In this study, we completely redesigned the optical setup and succeeded in improving the spatial resolution of the LTEM system to below 3 µm. Consequently we could successfully record THz emission images of an LSI microprocessor under bias voltage.

2. Experimental setup and spatial resolution

Figure l shows a schematic diagram of the LTEM system. A mode-locked Er-doped fiber laser (repetition rate 40 MHz, wavelength 790 nm, pulse length 100 fs) is used as the optical source and its beam is split into the pump pulse and the trigger pulse. The beam of the pump pulse (average power 5 mW) is broadened by a beam expander and focused onto the sample surface under normal incidence and the backward THz emission from the sample is collected and guided into the detector.

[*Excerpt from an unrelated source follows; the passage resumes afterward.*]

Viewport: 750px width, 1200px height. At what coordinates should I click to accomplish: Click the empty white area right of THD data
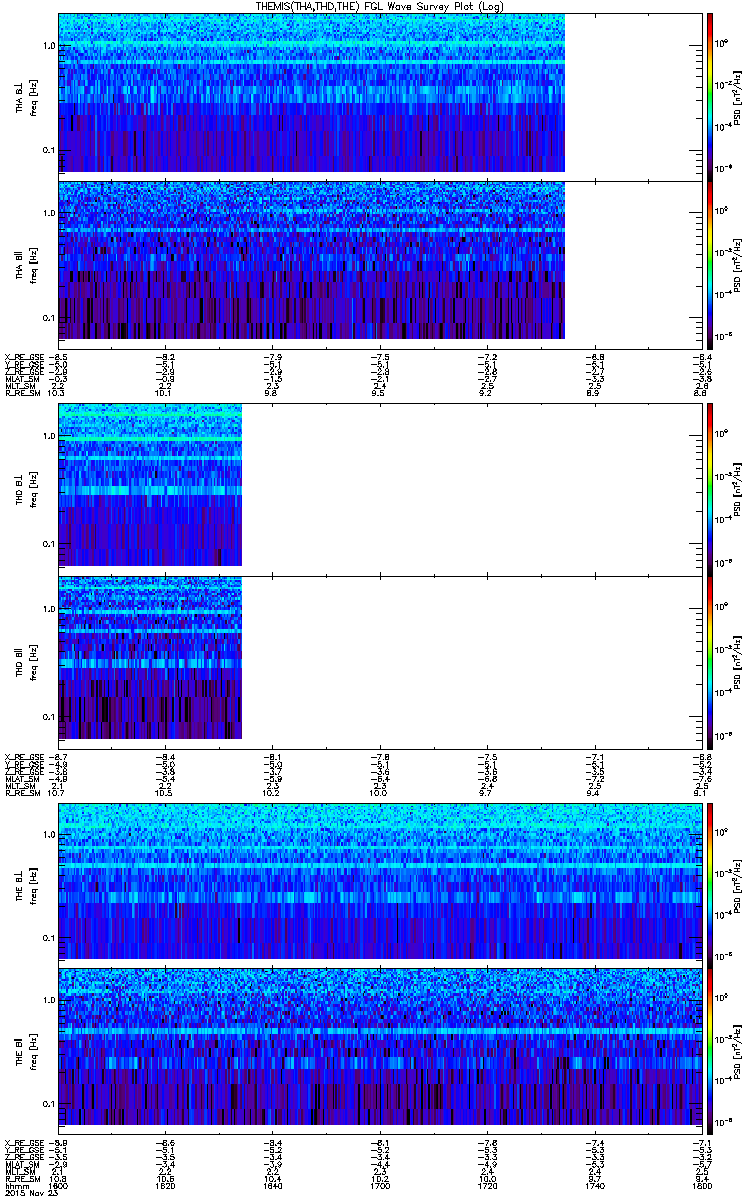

In the case of the previous system [6], the focused pump pulse had to pass through a hole at the center of the parabola mirror which was used to collect the THz emission. Therefore, the numerical aperture was strongly limited by the long focal length of the focusing lens and the hole size, such as the spatial resolution was about 20 µm. In the present system, the separation of the THz emission from the pump pulse is obtained by a dichroic beam splitter made of an indium tin oxide (ITO) thin film on glass substrate; this film transmits light in the visible range and is highly reflective for the THz waves. The numerical aperture of the present system is only limited by the focusing optics. To focus the pump pulse and collect the backward THz emission, we used an off-axis parabolic mirror because it has no spherical and chromatic aberrations and provides a high collection efficiency of the THz emission. The effective focal length and the diameter of the parabolic mirror are 50.8 mm and 76.2 mm, respectively.

 figure: Fig. 1.

Fig. 1. Schematic diagram of the laser terahertz emission microscope.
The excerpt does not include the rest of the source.